Israeli warplanes hit Iran over the weekend while I was enjoying my weekly 48-hour news coma, but being late to this story didn't matter because we're only now learning the true damage done. So let me start by assuring you that the headline to this column is no exaggeration, but stick a pin in that thought so you can take in what the Israeli Air Force (IAF) accomplished.
Reports are that somewhere between one-third and one-half of the IAF took to the skies on Friday night — a remarkable feat in itself if you know anything about what it takes to ready and arm a sophisticated warplane — and every single one of them returned home safely.
An open-source intelligence writer who uses the handle Raylan Givens — I've followed and trusted him for a couple of years now — gave the rundown on the operation, "courtesy of IDF Radio and with the approval of the military censor."
"The attack destroyed ALL of Iran's long-range surface-to-air missile batteries," according to Givens' translation of the IDF Radio report. "All long-range detection radars were also destroyed. Iran is left with only short-range batteries of local Iranian models."
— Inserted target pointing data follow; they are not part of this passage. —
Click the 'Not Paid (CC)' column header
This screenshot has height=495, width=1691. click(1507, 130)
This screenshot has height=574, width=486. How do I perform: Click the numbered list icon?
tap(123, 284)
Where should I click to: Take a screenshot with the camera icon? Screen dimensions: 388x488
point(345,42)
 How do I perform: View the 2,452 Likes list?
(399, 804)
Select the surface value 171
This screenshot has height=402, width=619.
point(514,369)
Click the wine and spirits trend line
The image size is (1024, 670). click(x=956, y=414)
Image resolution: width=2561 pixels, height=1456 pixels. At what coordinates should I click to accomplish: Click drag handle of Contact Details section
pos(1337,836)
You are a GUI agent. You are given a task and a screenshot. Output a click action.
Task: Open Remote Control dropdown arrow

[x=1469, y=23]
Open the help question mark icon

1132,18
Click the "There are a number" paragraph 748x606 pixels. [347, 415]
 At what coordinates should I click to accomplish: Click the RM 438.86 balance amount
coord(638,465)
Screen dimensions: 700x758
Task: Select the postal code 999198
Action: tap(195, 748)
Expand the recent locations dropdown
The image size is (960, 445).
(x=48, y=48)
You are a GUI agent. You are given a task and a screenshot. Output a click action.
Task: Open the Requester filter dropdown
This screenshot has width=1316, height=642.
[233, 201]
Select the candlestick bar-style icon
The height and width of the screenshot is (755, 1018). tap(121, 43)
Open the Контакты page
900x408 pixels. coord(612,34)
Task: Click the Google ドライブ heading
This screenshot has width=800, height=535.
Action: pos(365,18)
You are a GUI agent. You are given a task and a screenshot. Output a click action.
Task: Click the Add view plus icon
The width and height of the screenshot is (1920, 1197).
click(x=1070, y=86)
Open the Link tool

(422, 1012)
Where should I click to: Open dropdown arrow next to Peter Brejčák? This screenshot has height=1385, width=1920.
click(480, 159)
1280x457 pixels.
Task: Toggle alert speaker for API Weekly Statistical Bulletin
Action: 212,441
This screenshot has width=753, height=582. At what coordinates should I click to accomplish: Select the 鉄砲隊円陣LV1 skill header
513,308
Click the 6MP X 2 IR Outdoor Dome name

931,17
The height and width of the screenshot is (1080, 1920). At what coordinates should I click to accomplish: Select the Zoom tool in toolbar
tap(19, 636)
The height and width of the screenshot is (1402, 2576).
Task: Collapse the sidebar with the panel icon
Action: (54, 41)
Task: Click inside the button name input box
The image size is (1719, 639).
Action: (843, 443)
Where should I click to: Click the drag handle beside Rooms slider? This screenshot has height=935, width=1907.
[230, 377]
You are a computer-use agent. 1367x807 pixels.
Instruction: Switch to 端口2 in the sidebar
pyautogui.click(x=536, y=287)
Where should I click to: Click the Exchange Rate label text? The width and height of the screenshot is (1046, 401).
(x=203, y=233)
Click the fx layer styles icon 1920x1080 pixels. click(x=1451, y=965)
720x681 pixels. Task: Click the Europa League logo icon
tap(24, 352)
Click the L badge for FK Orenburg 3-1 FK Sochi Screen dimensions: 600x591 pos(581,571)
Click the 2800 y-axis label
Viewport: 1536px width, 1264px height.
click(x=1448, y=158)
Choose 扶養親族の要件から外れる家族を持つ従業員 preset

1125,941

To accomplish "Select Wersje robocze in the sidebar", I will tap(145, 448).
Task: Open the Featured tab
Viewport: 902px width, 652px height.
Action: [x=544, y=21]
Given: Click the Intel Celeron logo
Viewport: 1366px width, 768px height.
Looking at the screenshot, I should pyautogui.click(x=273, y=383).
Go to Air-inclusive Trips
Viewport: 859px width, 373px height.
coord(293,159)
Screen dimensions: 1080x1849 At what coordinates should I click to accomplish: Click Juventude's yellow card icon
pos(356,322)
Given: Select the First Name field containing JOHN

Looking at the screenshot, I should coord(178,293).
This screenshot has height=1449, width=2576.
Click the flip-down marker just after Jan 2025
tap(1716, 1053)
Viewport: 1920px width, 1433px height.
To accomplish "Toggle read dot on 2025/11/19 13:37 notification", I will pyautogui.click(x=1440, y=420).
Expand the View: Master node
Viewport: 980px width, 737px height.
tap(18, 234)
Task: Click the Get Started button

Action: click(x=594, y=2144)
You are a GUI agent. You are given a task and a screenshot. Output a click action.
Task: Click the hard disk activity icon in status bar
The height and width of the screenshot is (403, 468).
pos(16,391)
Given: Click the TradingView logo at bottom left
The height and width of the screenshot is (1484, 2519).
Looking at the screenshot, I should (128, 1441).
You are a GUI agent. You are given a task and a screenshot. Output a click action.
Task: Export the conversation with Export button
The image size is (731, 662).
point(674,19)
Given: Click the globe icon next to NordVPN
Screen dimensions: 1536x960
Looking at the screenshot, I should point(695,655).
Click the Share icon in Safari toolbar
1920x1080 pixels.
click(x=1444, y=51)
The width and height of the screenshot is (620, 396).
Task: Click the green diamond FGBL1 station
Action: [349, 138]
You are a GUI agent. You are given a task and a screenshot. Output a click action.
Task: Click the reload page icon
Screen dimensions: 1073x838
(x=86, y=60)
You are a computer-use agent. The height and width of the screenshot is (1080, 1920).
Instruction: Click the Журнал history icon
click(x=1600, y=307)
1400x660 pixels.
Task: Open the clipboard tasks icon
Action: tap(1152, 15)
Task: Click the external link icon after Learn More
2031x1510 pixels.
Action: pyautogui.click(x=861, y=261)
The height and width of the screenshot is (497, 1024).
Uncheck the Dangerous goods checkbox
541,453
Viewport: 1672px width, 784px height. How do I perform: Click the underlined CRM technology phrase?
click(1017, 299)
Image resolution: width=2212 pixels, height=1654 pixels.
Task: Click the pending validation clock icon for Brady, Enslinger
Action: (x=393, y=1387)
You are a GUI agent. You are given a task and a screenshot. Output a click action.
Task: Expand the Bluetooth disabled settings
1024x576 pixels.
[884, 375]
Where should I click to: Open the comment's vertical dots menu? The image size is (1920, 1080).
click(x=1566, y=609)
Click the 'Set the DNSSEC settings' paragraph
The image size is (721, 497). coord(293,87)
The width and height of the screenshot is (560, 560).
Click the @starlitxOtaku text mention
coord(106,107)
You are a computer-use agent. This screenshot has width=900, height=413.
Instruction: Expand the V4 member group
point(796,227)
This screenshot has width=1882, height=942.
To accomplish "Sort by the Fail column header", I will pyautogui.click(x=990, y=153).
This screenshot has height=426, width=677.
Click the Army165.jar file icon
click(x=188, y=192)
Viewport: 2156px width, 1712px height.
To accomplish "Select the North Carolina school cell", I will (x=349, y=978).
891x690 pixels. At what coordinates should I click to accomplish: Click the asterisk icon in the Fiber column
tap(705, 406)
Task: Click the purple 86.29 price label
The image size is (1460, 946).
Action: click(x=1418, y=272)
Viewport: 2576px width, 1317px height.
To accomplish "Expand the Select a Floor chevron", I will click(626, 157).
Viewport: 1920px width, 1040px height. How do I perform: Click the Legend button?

Again bowing to Western pressure, Israel left Iran's oil and nuclear facilities intact, but the IAF brutalized Iran's missile production sites. While "Iran possesses more than 2,000 long-range ballistic missiles," by most estimates, "the production of new missiles was crippled. From now on, Iran will operate with a finite supply because the stockpile it has will not be able to grow for months or years."
The major upshot is this:
The IDF's assessment: Iran has lost its strategic defense capabilities for the next 2-3 years. Russia will not be able to provide new systems due to the war in Ukraine, and it will take a long time to produce domestic Iranian systems.
"Iran’s oil economy is now defenseless. Third, Israel struck key nodes in Iran’s ballistic-missile production and hit a military target in Parchin, where Iran has worked on nuclear weaponization," the Wall Street Journal noted.
Along the way, IAF jets destroyed air defense sites in Syria and Iraq, too. That must have Iran's political allies in Damascus and Baghdad wondering if it's still safe to sleep in their own beds.
For whatever it's worth, Tehran says vengeance is coming. “Zionists are making a miscalculation with respect to Iran,” Supreme Leader Sayyid Ali Khamenei tweeted on Sunday. But Tehran also says it "does not want a wider war."
I'm not naive enough to believe there is nothing Tehran can do after Friday night's massive air raid, but it did limit their options. Before Friday night, the mullahs felt confident enough in the air defenses (and in political pressure applied against Jerusalem by the Biden-Harris administration) to launch two salvos at Israel. All told, something like 600 missiles, rockets, and drones in two attacks since April — to almost zero effect. Now their shield has been stripped away.
The next time the IAF has to strike, the only thing they'll have to worry about is Iran's short-range missile systems — the same ones that have proved so ineffective time and again.
The Mullahs' regime was stripped naked Friday night, but the message sent (and received) was a simple one: "Nothing is safe for you any longer."